Henry was scolded with raised voices and the organized chaos of a classroom confrontation. He submitted to all of it with perfect quiet, not uttering a single word of apology, neither showing remorse. He stood where he was told to stand. He listened without protest. And when Grace came to collect him that evening and the teacher pulled her aside at the door,

Grace listened with her hands folded in front of the teacher, her face carefully composed.

"He was completely silent through all of it," the teacher said, shaking her head. "No remorse, no explanation, no reaction at all. I've never seen a two-year-old act like that. It was—" She paused, searching for the right word. "Unsettling."

Grace thanked her, said she'd speak to him, and collected Henry from where he was sitting in the chair by the cubbies.

He reached for her hand immediately, his small fingers wrapping around hers, and he looked up at her with an expression that was wide open and entirely his own.

"Mummy," he said, his voice serious, "I didn't do it."

Grace looked down at him and tilted her head. "What?"

"I didn't do anything wrong," Henry repeated, trying to prove his innocence. "They said I did but I didn't.
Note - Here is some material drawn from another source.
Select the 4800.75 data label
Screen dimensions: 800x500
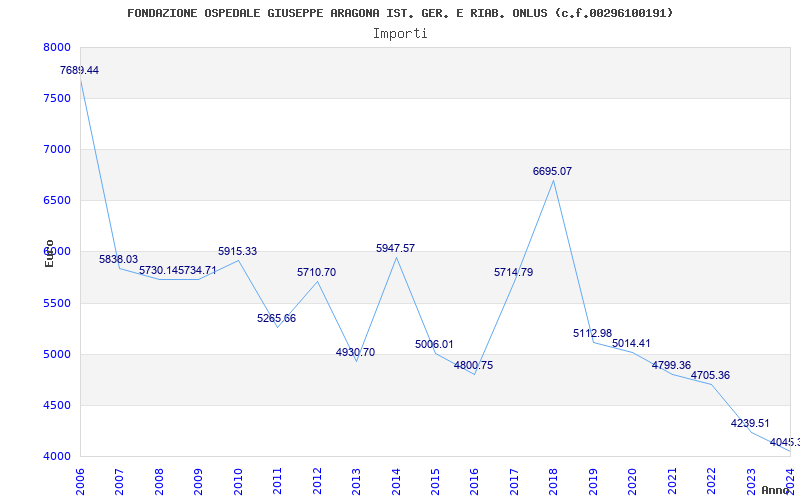(x=473, y=366)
I was playing and Toby broke my toy. And then I—" He paused and frowned, frustrated by his own inability to explain it. "I can't remember what happened. But I know I didn't do it mummy. You have to believe me."

"It's okay, Henry," Grace smiled, squeezing his hand softly. "I believe you," she said simply.

Henry blinked, surprised she accepted his explanation so easily. "Really?" He asked. "So, I'm not in trouble?"

Grace's smiled widened. "No, sweetheart. You're not in trouble."

Henry thought about that for a moment. Then he nodded, seemingly satisfied, and turned his attention to the stairs as they descended them together.

Grace was quiet the whole drive home, listening to Henry hum quietly to himself in his car seat. But inwardly, she was pondering deeply. If Henry didn't remember doing all of those things, then it was clear that he wasn't the one in control when it happened. It was his other self. The alter ego.

That's when she realized that she had never actually spoken to him. She knew he existed, had felt his presence for two years, and had never once looked him in the eye and said hello. She thought about that through the rest of the day.

And that night, Grace made a decision. She couldn't keep living with a ghost in her house. She needed to know the boy who was sharing a mind with her son.